● Entries provided:
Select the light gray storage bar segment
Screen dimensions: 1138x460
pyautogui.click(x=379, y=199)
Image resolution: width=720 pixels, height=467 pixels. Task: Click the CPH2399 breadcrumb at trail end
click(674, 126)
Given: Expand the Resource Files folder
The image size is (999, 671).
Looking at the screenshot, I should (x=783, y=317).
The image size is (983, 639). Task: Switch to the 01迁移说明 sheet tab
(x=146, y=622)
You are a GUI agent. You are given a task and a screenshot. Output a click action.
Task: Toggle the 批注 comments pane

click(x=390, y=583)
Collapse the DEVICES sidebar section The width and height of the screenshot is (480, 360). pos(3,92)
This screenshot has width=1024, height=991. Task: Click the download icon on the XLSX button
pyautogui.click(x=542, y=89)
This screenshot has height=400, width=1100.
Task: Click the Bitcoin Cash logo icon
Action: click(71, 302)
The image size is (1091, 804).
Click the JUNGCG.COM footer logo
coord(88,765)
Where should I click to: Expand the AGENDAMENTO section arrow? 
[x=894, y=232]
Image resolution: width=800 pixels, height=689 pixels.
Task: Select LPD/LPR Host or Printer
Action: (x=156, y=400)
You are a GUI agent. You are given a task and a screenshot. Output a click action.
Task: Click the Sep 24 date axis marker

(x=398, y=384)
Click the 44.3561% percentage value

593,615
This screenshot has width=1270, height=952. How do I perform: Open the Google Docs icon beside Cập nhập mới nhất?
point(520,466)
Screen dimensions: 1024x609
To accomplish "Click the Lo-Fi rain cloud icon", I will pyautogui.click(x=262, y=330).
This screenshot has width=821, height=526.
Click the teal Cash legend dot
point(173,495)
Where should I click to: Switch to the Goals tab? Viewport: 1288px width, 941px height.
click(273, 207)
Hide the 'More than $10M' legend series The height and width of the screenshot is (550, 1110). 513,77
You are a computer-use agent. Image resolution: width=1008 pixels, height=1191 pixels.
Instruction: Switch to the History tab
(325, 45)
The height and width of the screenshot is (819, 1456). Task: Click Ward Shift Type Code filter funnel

● Given problem:
Please reproduce all of the data above, swapping each "Switch" for "Change" and leaving everything else as it is.

● Correct output:
Select the light gray storage bar segment
Screen dimensions: 1138x460
pyautogui.click(x=379, y=199)
Image resolution: width=720 pixels, height=467 pixels. Task: Click the CPH2399 breadcrumb at trail end
click(674, 126)
Given: Expand the Resource Files folder
The image size is (999, 671).
Looking at the screenshot, I should (x=783, y=317).
The image size is (983, 639). Task: Change to the 01迁移说明 sheet tab
(x=146, y=622)
You are a GUI agent. You are given a task and a screenshot. Output a click action.
Task: Toggle the 批注 comments pane

click(x=390, y=583)
Collapse the DEVICES sidebar section The width and height of the screenshot is (480, 360). pos(3,92)
This screenshot has width=1024, height=991. Task: Click the download icon on the XLSX button
pyautogui.click(x=542, y=89)
This screenshot has height=400, width=1100.
Task: Click the Bitcoin Cash logo icon
Action: click(71, 302)
The image size is (1091, 804).
Click the JUNGCG.COM footer logo
coord(88,765)
Where should I click to: Expand the AGENDAMENTO section arrow? 
[x=894, y=232]
Image resolution: width=800 pixels, height=689 pixels.
Task: Select LPD/LPR Host or Printer
Action: (x=156, y=400)
You are a GUI agent. You are given a task and a screenshot. Output a click action.
Task: Click the Sep 24 date axis marker

(x=398, y=384)
Click the 44.3561% percentage value

593,615
This screenshot has width=1270, height=952. How do I perform: Open the Google Docs icon beside Cập nhập mới nhất?
point(520,466)
Screen dimensions: 1024x609
To accomplish "Click the Lo-Fi rain cloud icon", I will pyautogui.click(x=262, y=330).
This screenshot has width=821, height=526.
Click the teal Cash legend dot
point(173,495)
Where should I click to: Change to the Goals tab? Viewport: 1288px width, 941px height.
click(273, 207)
Hide the 'More than $10M' legend series The height and width of the screenshot is (550, 1110). 513,77
You are a computer-use agent. Image resolution: width=1008 pixels, height=1191 pixels.
Instruction: Change to the History tab
(325, 45)
The height and width of the screenshot is (819, 1456). Task: Click Ward Shift Type Code filter funnel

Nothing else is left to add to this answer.